事業承継とは、会社や事業の経営権を後継者に託すことです。

事業承継は親族に対して行われるイメージがありますが、従業員に承継する方法や投資家・企業に買収・合併してもらう方法もあります。

それぞれにメリットがありますが、後継者がいない場合は事業承継・M&Aマッチングサービスを利用して後継者を探すのがおすすめです。

 

事業承継が問題になっている理由は?

現在多くの企業が事業承継の問題を抱えていますが、最大の問題は後継者がいないことです。

日本政策金融公庫総合研究所が行ったインターネット調査「事業承継に対する意識ついて」の結果は以下のとおりです。
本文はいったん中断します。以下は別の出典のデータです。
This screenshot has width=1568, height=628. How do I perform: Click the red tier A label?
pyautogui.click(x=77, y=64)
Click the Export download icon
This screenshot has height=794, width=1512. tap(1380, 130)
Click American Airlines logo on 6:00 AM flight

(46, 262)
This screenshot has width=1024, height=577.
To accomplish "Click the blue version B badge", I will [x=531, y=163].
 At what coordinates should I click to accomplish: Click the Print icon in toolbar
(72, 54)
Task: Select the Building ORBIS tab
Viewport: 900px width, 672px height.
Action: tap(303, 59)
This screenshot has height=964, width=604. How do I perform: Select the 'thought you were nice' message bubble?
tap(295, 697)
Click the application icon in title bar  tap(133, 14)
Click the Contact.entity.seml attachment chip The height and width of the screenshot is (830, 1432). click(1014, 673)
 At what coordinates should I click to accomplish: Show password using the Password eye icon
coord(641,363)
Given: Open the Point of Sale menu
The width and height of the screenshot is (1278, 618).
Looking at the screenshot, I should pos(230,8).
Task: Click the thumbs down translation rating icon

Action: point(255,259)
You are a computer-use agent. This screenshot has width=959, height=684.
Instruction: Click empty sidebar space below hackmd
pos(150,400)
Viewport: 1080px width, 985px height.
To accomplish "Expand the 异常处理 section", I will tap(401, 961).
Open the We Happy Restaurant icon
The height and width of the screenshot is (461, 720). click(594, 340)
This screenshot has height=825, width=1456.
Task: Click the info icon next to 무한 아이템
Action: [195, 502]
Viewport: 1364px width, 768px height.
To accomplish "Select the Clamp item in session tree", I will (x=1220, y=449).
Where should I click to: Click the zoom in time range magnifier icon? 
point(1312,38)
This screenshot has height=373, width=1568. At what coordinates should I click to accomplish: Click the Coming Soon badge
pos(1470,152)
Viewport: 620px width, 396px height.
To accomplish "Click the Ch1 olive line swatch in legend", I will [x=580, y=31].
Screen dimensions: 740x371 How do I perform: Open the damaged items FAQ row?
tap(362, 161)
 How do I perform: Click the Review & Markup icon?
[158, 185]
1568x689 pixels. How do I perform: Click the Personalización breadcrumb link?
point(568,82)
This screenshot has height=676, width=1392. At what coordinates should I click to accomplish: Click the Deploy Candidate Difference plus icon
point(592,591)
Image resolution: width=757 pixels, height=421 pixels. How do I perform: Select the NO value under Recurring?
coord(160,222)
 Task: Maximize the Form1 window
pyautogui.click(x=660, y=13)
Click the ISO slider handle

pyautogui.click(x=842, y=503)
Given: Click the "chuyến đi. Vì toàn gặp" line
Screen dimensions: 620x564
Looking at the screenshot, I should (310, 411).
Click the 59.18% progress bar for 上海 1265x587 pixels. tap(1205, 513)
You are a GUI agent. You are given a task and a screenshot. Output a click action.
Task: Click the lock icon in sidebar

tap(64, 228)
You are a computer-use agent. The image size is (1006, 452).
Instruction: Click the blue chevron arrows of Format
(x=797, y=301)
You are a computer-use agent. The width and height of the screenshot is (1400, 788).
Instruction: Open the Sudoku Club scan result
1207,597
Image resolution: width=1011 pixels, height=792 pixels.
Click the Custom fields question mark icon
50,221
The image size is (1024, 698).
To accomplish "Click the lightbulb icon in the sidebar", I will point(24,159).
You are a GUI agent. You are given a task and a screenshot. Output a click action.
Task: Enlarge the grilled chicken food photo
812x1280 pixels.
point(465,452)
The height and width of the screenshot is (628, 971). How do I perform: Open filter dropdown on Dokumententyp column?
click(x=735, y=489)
【後継者の決定状況 対象:経営者が60歳以上の4,104社】

決定している 12.4%
未定 21.8%
廃業予定 50.0%
時期がまだ早い 15.9%

※平成28年4月26日調査

廃業を予定している企業が半分を占めていることがわかります。

中小企業の半分が廃業してしまうと日本の労働生産性は著しく減少するため、現在国全体で事業承継問題に取り組んでいます。

 

経営者の年齢から見た事業承継の準備状況

多くの企業が事業承継について危機感を持っていますが、他の経営者と後継者問題や事業承継について情報を交換する機会はあまりないため、状況がわかりにくいでしょう。

下記は、経営者の年代別で見た事業承継の準備状況です。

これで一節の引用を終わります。